Core Concepts of Power BI
Power BI has 5 building blocks: Power Query (clean data), Data Model (relate tables), DAX (calculations), Visualizations (charts), and Reports & Dashboards (share insights). Data flows left to right through this pipeline.
The Big Picture
Every Power BI project follows the same pipeline. Data enters on the left, insights come out on the right.
Explain Like I'm 12
Cheat Sheet
| Concept | What It Does | Where in Desktop |
|---|---|---|
| Power Query | Connect, clean, transform data | Home → Transform Data |
| Data Model | Define table relationships | Model view (left sidebar) |
| DAX | Write formulas for measures and columns | Modeling tab → New Measure |
| Visualizations | Drag fields onto chart types | Report view (canvas) |
| Report / Dashboard | Multi-page report; single-page dashboard | Desktop / Service |
The 5 Building Blocks
Power Query — Clean Your Data
Power Query is the ETL engine (Extract, Transform, Load) of Power BI. Before data hits your model, it passes through Power Query where you clean it up.
Common transformations:
- Remove columns — drop what you don't need
- Filter rows — remove nulls, errors, or irrelevant records
- Change types — fix dates that loaded as text, numbers as strings
- Merge queries — like a SQL JOIN between two tables
- Append queries — like UNION ALL, stacking rows from multiple tables
- Pivot / Unpivot — reshape data between wide and tall formats
- Add custom columns — computed columns using the M language
Data Model — Relate Your Tables
The data model defines how your tables connect. This is where Power BI becomes more than just charts — it becomes a relational analytics engine.
Star Schema (The Gold Standard)
The best data models follow the star schema pattern:
- Fact table (center) — contains the numbers you measure (sales amount, quantity, revenue).
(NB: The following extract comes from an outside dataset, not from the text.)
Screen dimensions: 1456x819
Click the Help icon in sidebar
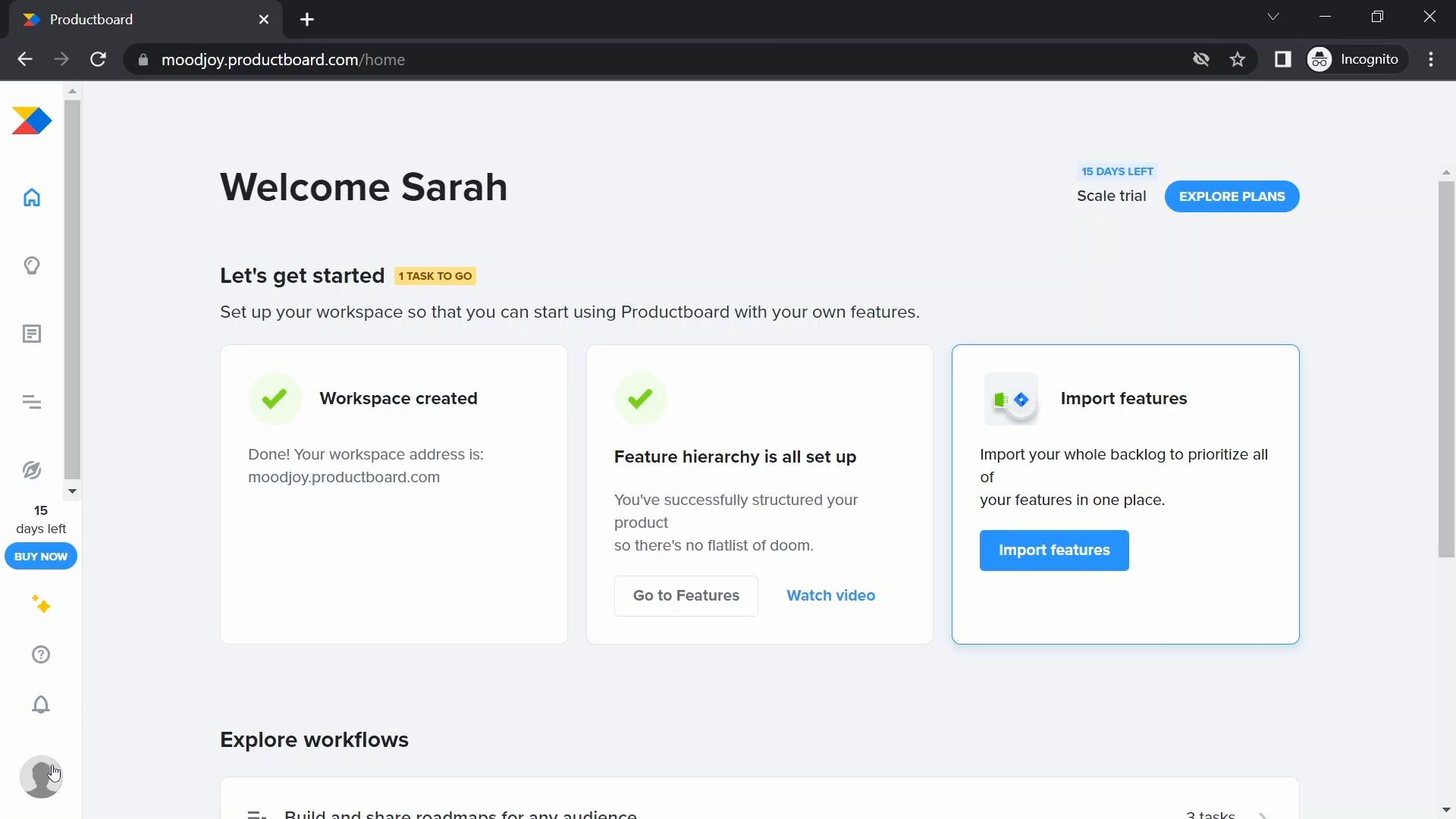(x=40, y=654)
Usually the largest table.
- Dimension tables (around it) — contain the things you filter/slice by (date, product, customer, region). Usually smaller.
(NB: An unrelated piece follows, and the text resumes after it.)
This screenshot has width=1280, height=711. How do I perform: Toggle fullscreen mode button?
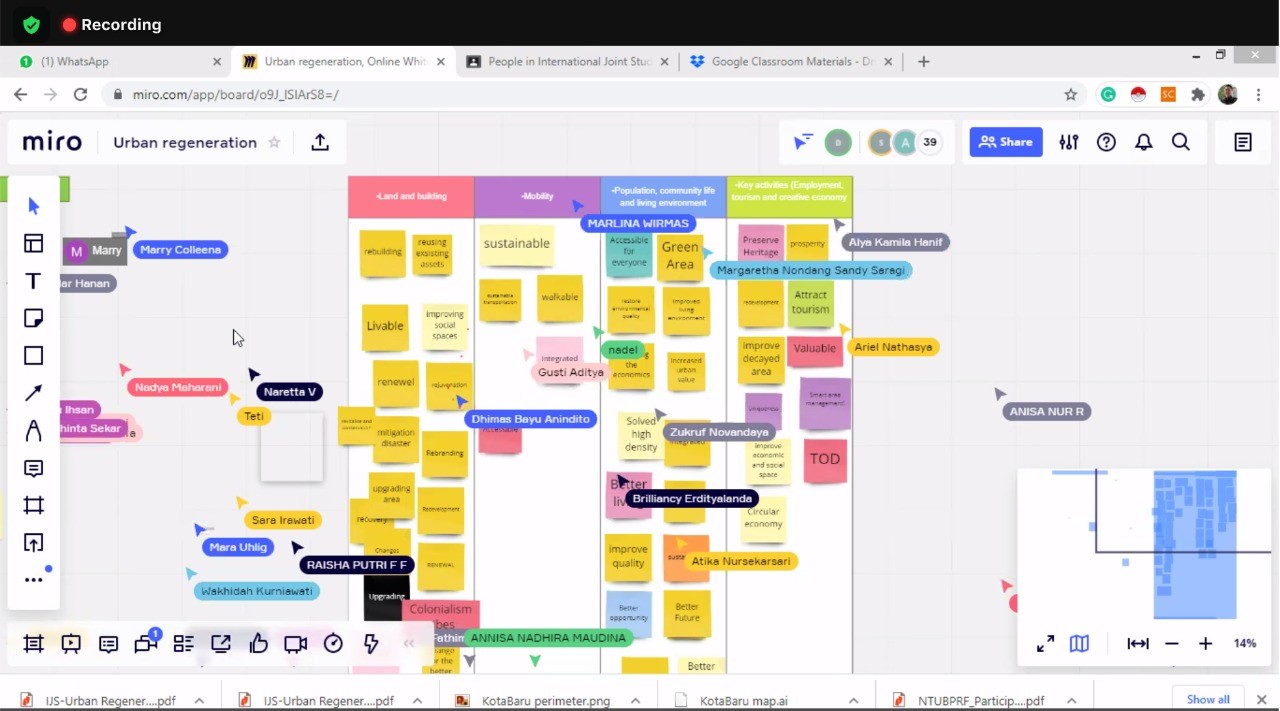(1045, 644)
- Relationships — one-to-many from dimension to fact (e.g., one product appears in many sales rows)
Key Concepts
| Term | Meaning |
|---|---|
| Cardinality | 1:1, 1:*, *:* — how many rows match between tables |
| Cross-filter direction | Single (dimension filters fact) or Both (bidirectional) — prefer Single |
| Active relationship | The default relationship used for filtering (only one active per pair) |
| Inactive relationship | Exists but not used unless activated with USERELATIONSHIP() in DAX |
DAX — Write Calculations
DAX (Data Analysis Expressions) is the formula language for Power BI. It looks like Excel formulas but works on entire tables and columns, not individual cells.
Two types of DAX calculations:
| Type | When evaluated | Where stored | Use for |
|---|---|---|---|
| Measure | At query time (dynamic) | In the model, not in a column | Aggregations, KPIs, dynamic calculations |
| Calculated Column | At refresh time (static) | As a new column in the table | Row-level calculations, categorization |
// Measure: Total Sales
Total Sales = SUM(Sales[Amount])
// Measure: Year-over-Year Growth
YoY Growth =
VAR CurrentYear = [Total Sales]
VAR PriorYear = CALCULATE([Total Sales], SAMEPERIODLASTYEAR(Calendar[Date]))
RETURN DIVIDE(CurrentYear - PriorYear, PriorYear)
Visualizations — Show the Story
Drag fields onto visuals to create charts. Power BI auto-aggregates measures and filters dimensions.
| Visual Type | Best For |
|---|---|
| Bar / Column chart | Comparing categories |
| Line chart | Trends over time |
| Pie / Donut chart | Part-of-whole (use sparingly) |
| Card / KPI | Single number or target vs actual |
| Table / Matrix | Detailed data, drill-down |
| Map | Geographic data |
| Slicer | Interactive filter controls |
| Scatter chart | Correlation between two measures |
Reports & Dashboards — Share Insights
| Feature | Report | Dashboard |
|---|---|---|
| Created in | Power BI Desktop | Power BI Service |
| Pages | Multiple pages | Single page |
| Data source | One dataset | Visuals pinned from many reports |
| Interactivity | Full (slicers, drill-through, cross-filter) | Click-to-navigate only |
| Best for | Deep analysis and exploration | At-a-glance KPI monitoring |
Workflow: Build a report in Desktop → Publish to Service → Pin key visuals to a Dashboard → Share the dashboard with stakeholders.
Test Yourself
Q: What does Power Query do in the Power BI pipeline?
Q: What is a star schema?
Q: What is the difference between a measure and a calculated column?
Q: Why should you do data cleaning in Power Query instead of DAX?
Interview Questions
Q: Explain the difference between Import and DirectQuery mode.
Q: What is filter context in DAX?
Q: What is a gateway in Power BI?
Q: How would you optimize a slow Power BI report?